ACTIVITY
Every line in the records below between the one holding "UPF 50 (26) (33, 2005)" and the one holding "Closeout (40) (35, 2036)", inclusive, is to be set down exactly; all other lines are to be left out.

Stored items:
-*-

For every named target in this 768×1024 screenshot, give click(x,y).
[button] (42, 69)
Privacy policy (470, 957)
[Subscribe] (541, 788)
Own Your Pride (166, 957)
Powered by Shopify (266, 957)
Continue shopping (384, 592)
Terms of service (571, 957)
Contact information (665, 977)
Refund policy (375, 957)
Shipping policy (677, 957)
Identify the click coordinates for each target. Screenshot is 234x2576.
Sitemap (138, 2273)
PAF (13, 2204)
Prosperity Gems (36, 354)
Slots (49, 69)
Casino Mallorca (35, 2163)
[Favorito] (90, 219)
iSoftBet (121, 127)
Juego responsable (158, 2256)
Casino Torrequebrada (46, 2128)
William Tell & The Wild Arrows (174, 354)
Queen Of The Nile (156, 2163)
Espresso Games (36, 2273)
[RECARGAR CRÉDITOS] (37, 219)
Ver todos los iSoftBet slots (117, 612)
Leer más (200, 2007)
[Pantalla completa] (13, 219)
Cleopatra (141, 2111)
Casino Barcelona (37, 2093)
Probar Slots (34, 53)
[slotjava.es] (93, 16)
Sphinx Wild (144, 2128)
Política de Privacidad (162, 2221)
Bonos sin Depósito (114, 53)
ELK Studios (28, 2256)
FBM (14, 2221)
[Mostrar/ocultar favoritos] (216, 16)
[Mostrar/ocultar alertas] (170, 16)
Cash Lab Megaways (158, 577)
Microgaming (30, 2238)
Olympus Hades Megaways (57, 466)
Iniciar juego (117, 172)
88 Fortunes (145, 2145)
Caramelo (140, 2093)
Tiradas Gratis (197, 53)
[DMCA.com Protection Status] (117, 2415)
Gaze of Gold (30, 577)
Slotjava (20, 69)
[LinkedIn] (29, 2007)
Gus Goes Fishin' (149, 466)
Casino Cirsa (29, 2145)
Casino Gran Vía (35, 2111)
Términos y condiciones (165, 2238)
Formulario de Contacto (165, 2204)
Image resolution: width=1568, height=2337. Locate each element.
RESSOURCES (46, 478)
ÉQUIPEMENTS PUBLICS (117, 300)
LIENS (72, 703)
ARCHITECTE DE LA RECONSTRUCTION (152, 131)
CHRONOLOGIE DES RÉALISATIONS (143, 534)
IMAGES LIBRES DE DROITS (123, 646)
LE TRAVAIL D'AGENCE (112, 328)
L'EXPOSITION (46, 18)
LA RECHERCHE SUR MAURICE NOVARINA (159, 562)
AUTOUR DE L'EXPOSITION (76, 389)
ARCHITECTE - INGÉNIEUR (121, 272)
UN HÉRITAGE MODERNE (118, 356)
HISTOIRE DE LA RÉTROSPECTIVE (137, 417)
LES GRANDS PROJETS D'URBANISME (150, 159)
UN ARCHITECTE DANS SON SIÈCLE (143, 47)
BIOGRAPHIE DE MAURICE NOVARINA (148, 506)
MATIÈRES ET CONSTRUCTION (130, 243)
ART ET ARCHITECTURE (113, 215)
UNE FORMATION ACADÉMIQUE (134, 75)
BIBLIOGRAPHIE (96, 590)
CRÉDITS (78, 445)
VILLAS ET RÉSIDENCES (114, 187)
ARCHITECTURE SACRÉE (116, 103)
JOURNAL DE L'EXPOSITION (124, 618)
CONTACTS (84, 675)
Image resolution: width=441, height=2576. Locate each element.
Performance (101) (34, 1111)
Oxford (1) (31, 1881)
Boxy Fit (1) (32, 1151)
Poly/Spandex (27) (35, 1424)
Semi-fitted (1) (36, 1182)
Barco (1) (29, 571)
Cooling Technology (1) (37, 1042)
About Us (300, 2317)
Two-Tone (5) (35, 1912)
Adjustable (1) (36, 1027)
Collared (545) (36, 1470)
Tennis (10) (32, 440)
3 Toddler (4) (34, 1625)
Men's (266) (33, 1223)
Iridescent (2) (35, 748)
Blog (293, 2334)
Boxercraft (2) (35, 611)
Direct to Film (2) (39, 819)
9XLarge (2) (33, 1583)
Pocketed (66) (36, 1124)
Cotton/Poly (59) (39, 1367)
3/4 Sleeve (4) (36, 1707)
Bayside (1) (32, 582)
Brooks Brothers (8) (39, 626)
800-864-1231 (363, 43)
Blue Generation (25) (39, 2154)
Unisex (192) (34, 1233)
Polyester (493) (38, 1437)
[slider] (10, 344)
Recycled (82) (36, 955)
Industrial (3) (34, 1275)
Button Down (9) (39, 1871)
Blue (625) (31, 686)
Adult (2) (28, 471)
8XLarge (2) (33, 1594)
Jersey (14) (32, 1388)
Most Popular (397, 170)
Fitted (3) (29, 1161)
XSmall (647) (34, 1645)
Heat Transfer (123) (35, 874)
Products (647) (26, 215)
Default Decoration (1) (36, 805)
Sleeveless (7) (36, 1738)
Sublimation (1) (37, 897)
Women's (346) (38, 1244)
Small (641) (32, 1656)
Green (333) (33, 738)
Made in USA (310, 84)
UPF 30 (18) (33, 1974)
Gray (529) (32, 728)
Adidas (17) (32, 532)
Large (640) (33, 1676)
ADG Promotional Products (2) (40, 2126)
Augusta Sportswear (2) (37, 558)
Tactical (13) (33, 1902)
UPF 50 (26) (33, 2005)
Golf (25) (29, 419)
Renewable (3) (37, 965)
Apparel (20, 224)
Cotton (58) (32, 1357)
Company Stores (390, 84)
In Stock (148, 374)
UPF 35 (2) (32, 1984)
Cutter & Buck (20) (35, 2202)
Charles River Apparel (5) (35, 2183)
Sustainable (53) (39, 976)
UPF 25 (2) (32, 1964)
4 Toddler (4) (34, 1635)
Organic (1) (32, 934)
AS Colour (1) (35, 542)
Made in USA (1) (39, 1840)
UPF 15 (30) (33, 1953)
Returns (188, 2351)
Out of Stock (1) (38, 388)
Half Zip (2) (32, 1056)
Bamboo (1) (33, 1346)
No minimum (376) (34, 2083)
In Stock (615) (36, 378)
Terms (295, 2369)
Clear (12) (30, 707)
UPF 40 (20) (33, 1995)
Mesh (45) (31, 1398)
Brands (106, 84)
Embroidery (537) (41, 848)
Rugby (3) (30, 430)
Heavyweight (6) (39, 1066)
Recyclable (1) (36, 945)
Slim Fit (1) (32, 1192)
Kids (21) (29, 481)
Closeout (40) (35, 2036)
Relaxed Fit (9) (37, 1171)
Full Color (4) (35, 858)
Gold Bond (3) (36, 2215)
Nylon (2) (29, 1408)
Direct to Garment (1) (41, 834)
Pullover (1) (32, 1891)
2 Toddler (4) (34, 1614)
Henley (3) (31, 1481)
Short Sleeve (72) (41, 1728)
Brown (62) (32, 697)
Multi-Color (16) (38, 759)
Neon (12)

-*-

REPLY TO THE EXERCISE
UPF 50 (26) (33, 2005)
Golf (25) (29, 419)
Renewable (3) (37, 965)
Apparel (20, 224)
Cotton (58) (32, 1357)
Company Stores (390, 84)
In Stock (148, 374)
UPF 35 (2) (32, 1984)
Cutter & Buck (20) (35, 2202)
Charles River Apparel (5) (35, 2183)
Sustainable (53) (39, 976)
UPF 25 (2) (32, 1964)
4 Toddler (4) (34, 1635)
Organic (1) (32, 934)
AS Colour (1) (35, 542)
Made in USA (1) (39, 1840)
UPF 15 (30) (33, 1953)
Returns (188, 2351)
Out of Stock (1) (38, 388)
Half Zip (2) (32, 1056)
Bamboo (1) (33, 1346)
No minimum (376) (34, 2083)
In Stock (615) (36, 378)
Terms (295, 2369)
Clear (12) (30, 707)
UPF 40 (20) (33, 1995)
Mesh (45) (31, 1398)
Brands (106, 84)
Embroidery (537) (41, 848)
Rugby (3) (30, 430)
Heavyweight (6) (39, 1066)
Recyclable (1) (36, 945)
Slim Fit (1) (32, 1192)
Kids (21) (29, 481)
Closeout (40) (35, 2036)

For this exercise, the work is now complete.